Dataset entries
----------------

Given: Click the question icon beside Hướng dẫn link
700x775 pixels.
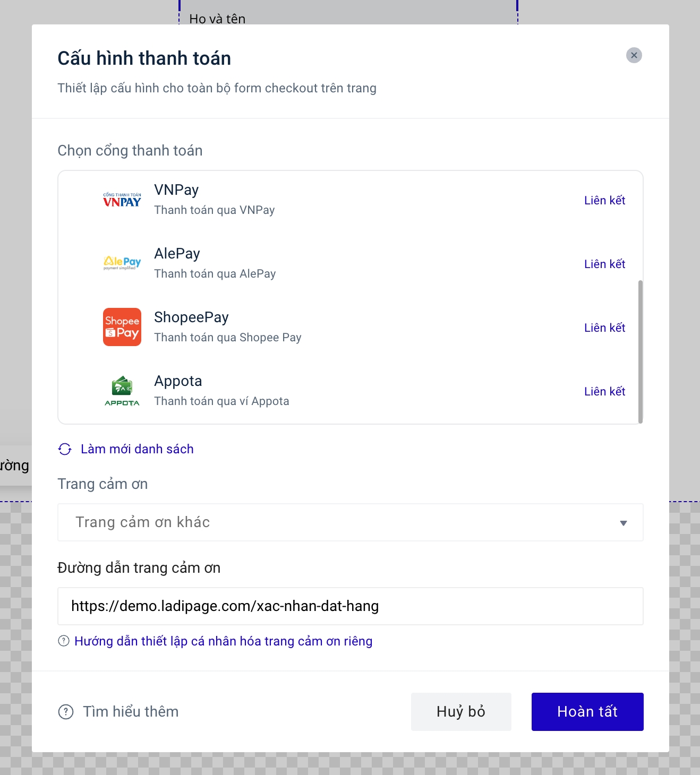Looking at the screenshot, I should (64, 641).
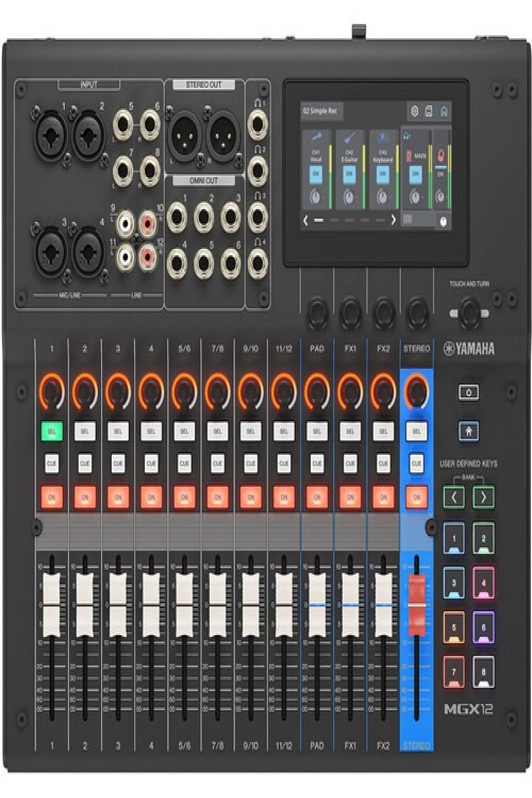Toggle the ON button for channel 1
The image size is (532, 798).
pos(52,497)
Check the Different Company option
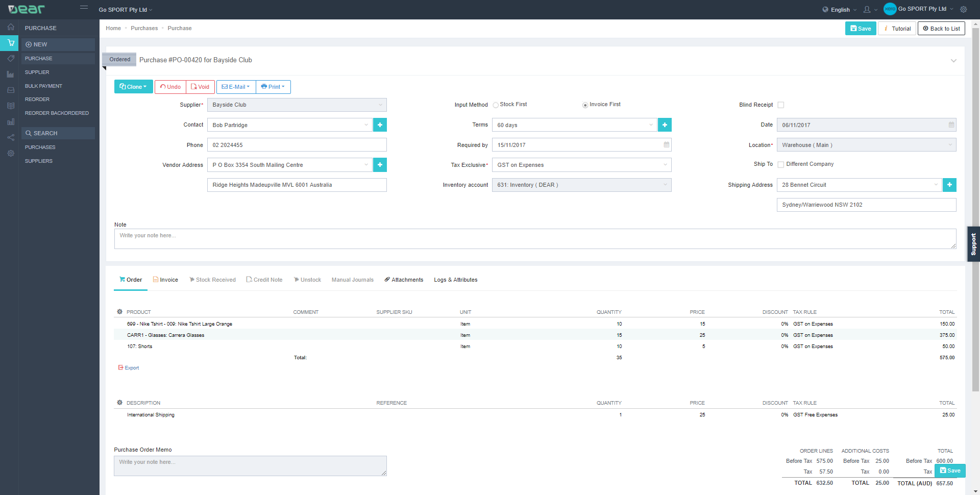 pos(780,164)
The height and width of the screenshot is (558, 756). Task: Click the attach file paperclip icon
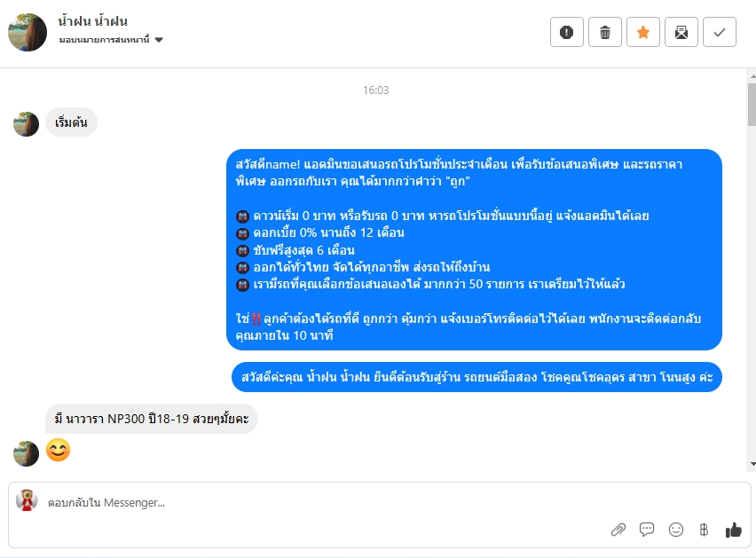(x=618, y=530)
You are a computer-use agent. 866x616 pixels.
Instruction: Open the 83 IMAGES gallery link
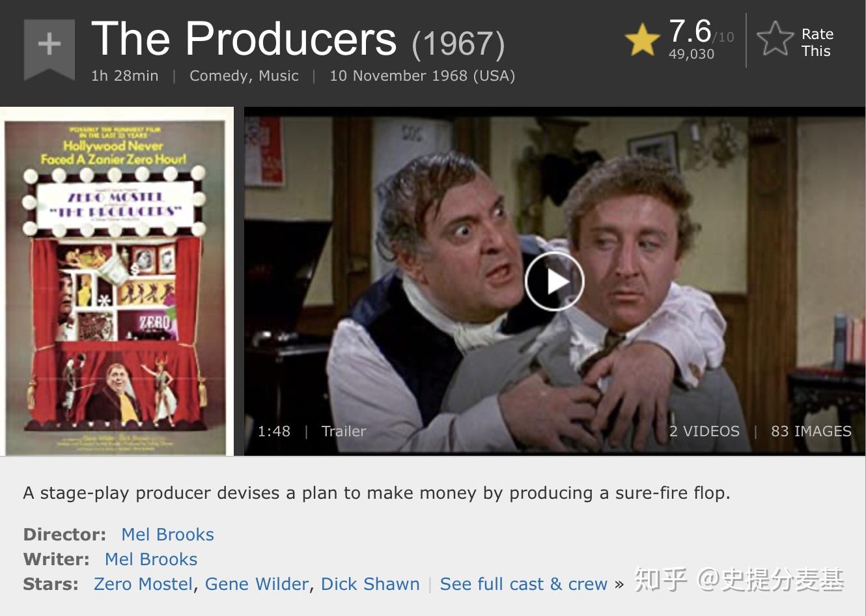811,431
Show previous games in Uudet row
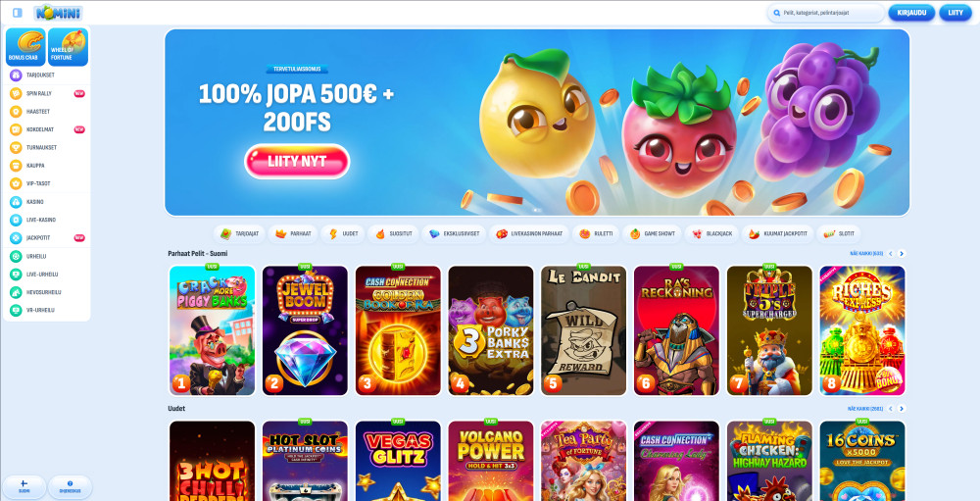Screen dimensions: 980x501 pos(891,409)
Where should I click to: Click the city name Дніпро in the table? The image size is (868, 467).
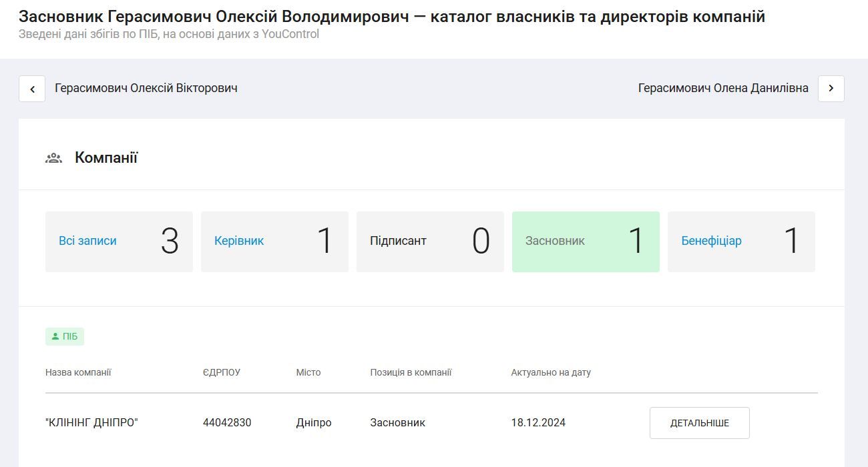coord(313,422)
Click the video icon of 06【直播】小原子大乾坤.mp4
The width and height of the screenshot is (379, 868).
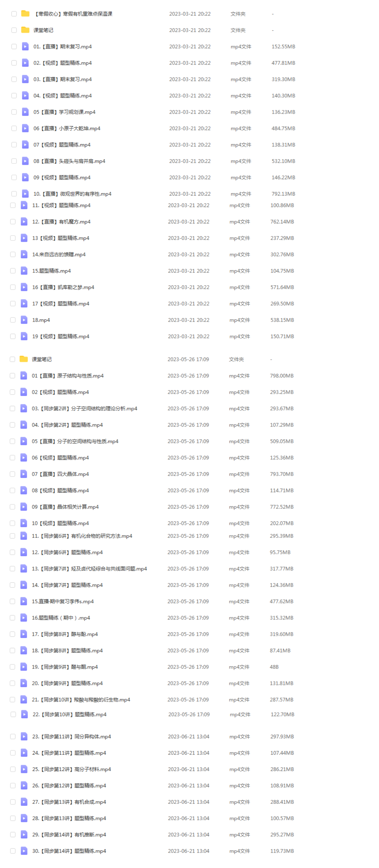click(x=25, y=128)
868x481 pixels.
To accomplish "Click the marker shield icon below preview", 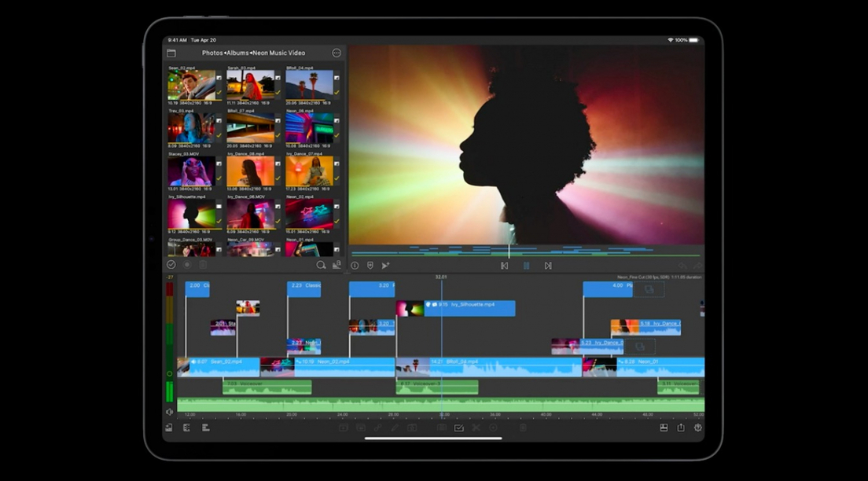I will 370,266.
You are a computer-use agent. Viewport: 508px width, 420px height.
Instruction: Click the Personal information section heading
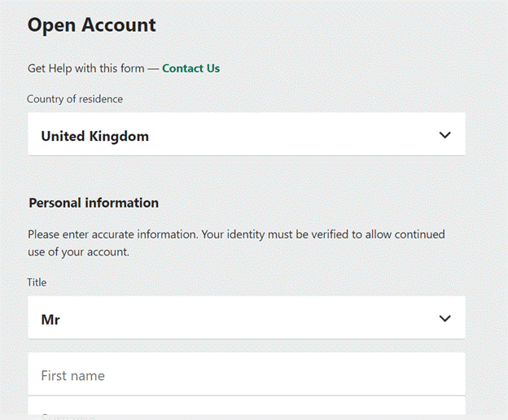[x=94, y=203]
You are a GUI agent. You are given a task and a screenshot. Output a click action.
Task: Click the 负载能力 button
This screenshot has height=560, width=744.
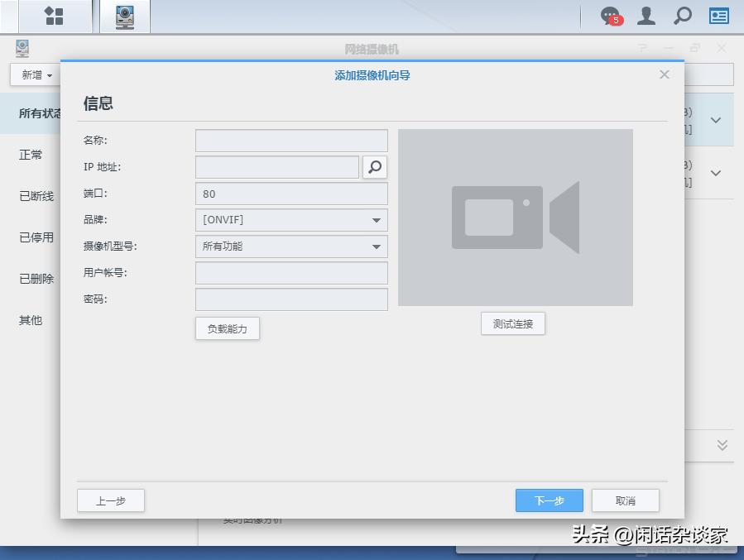pyautogui.click(x=227, y=328)
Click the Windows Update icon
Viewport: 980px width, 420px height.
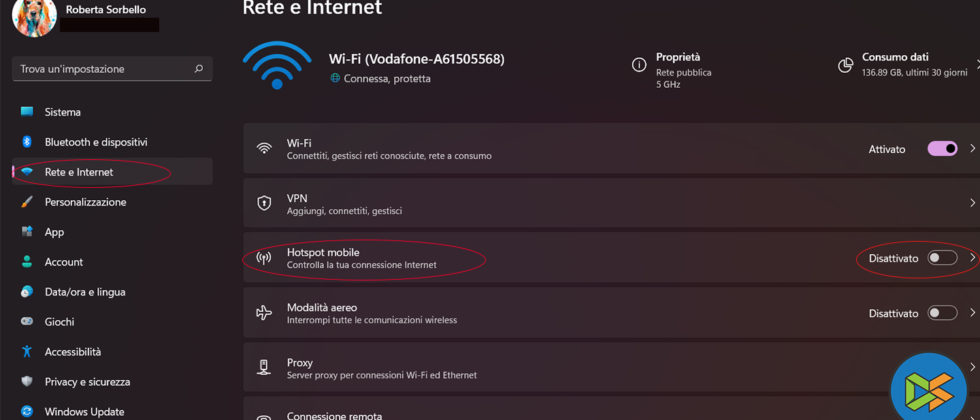pos(27,411)
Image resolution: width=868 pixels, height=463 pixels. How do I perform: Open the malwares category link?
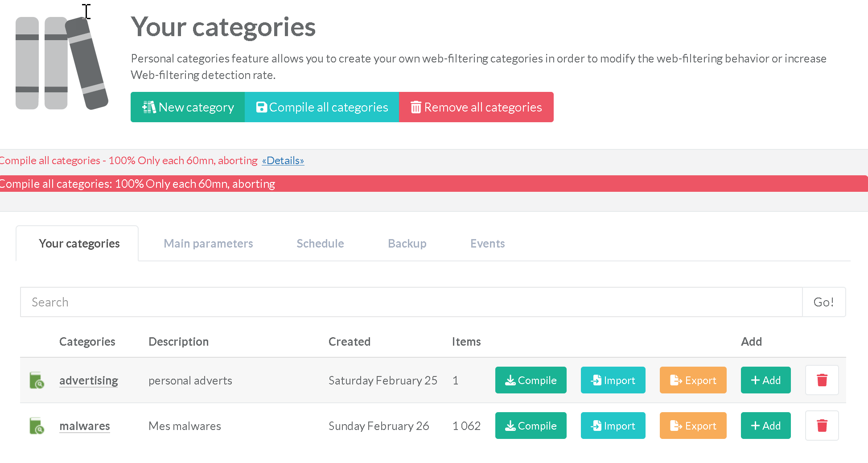pos(85,426)
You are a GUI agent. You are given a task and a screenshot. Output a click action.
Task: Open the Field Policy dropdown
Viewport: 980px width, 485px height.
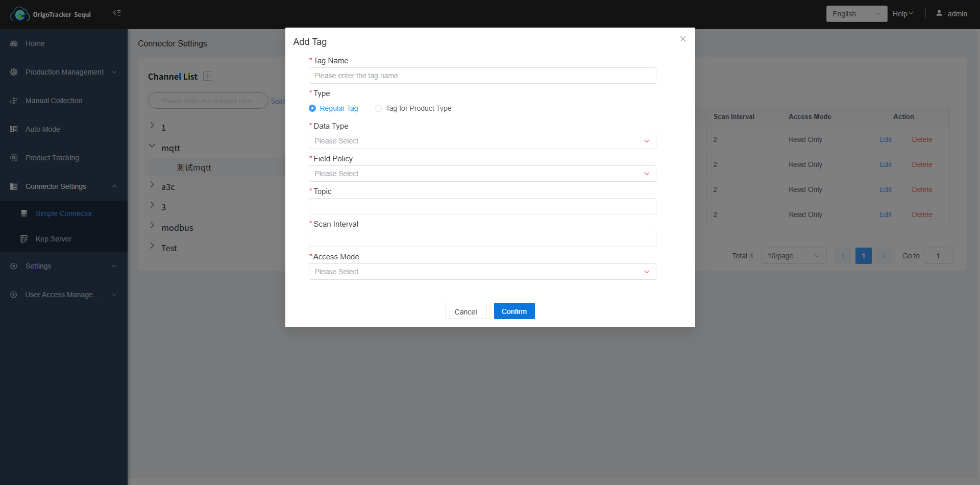(482, 174)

----------------

TASK OBJECTIVE: Using the data above, tally the lines that contain the string "agent" and state only the result.

ANSWER BOX: 4